Au gymnase, vendredi entre midi et deux. Une bande de 4 garçons footballeurs papillonne sur les trois activités sans se fixer sur aucune. Le vendredi, c'est volley, basket, danse. Pas foot. L'un d'eux, je ne le connais pas encore, tape comme un sourd dans le ballon de volley, faisant mine de rentrer dans la partie en cours, puis il lâche les quatre jeunes filles et s'en va en marchant nonchalamment. Il est partout et nulle part, désorganisant ce qui se met en place. Avec mon collègue nous décidons entre nous qu'à l'avenir, les « footballeurs » viendront au gymnase uniquement sur leurs créneaux, les mardis et jeudis. Je rassemble les quatre jeunes et leur dit qu'il doivent se décider. Ou bien ils rentrent dans une activité et s'y fixent, permettant aux autres de continuer à jouer, ou bien ils se mettent sur le côté. Mais ils doivent arrêter leur petit manège.
Ca ne s'arrêtera pas, ils tournicoteront ainsi jusqu'à la fin.

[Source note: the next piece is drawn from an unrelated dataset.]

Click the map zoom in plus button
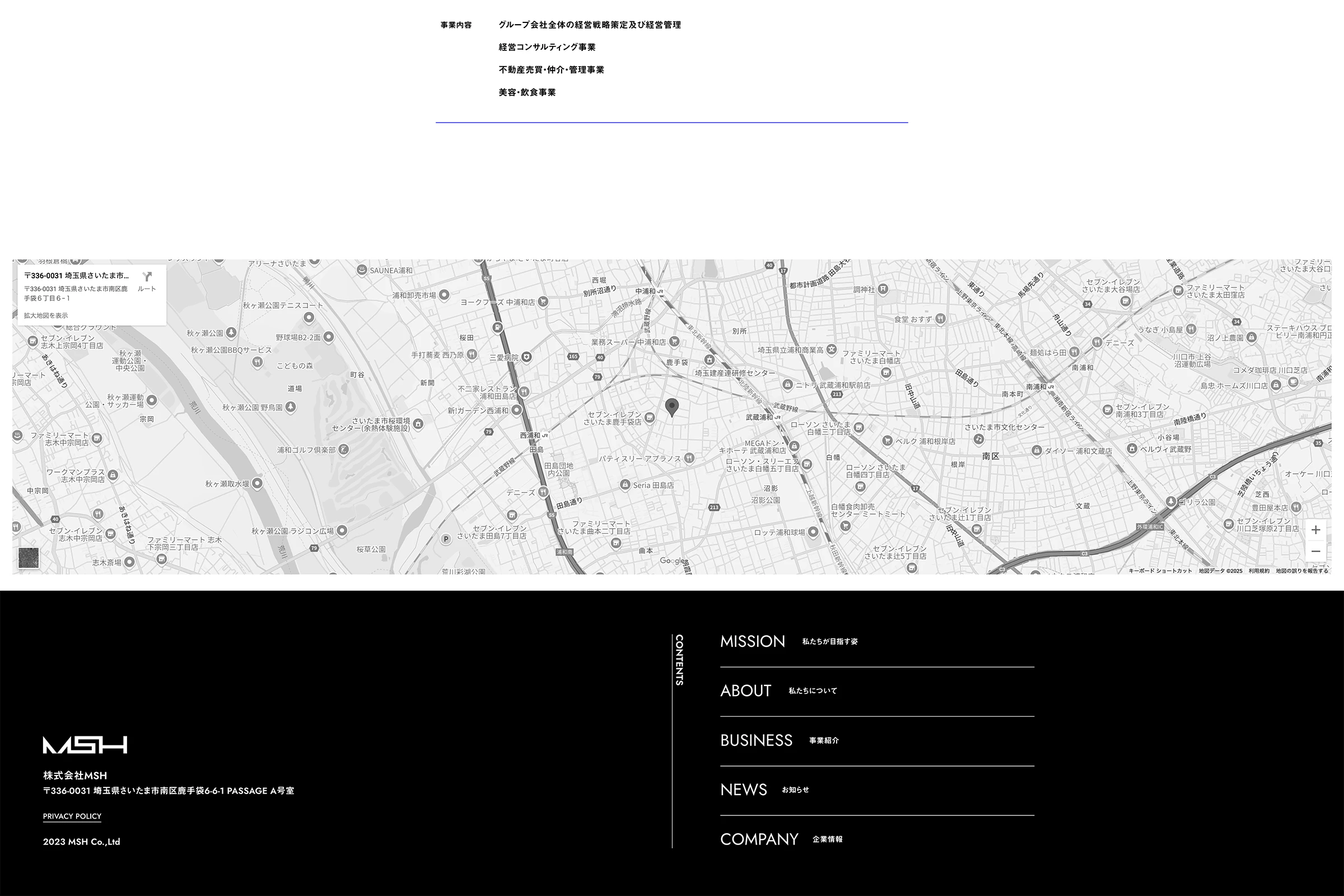Viewport: 1344px width, 896px height. tap(1315, 530)
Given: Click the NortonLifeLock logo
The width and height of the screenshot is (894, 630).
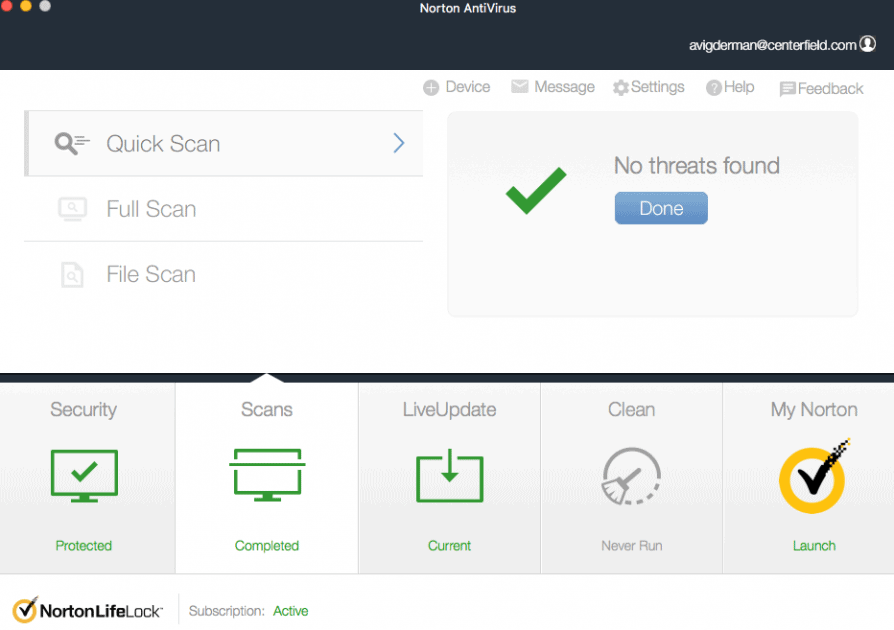Looking at the screenshot, I should 87,610.
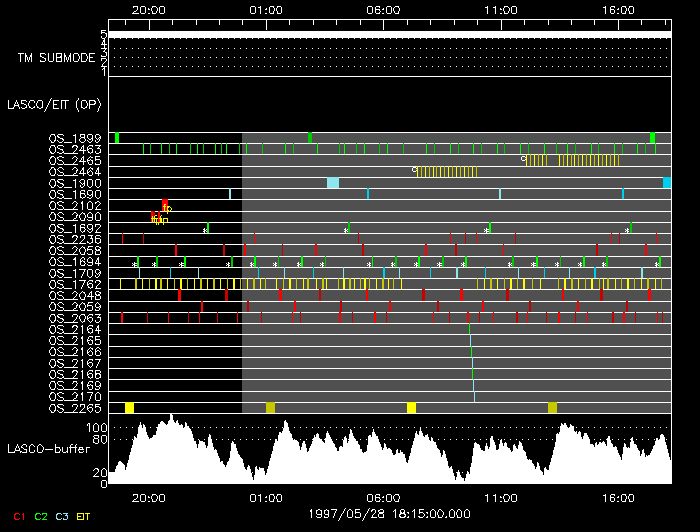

Je parlerai quand même à l'électron libre, il semble assez particulier, comme insaisissable.
« Dis donc, toi, c'est quand même pas banal, je te parle et tu fais comme si tu ne m'entendais pas, pourtant tu a compris ce que je te demandais »
« Vous savez, Madame, me dit-il tout en continuant de déambuler, c'est comme ça depuis toujours avec moi, c'était déjà comme ça quand j'étais en primaire » Il a un sourire un peu inexpressif, sourire qui n'a pas quitté son visage depuis qu'il est rentré dans le gymnase.
Il est l'heure, la sonnerie va retentir bientôt, tout ce petit monde se disperse. Je me demande si cet élève dit vrai. Est-ce que ça sera toujours comme ça avec lui ?
Vendredi 13h30. Je rentre chez moi, m'allonge et dors pendant deux heures.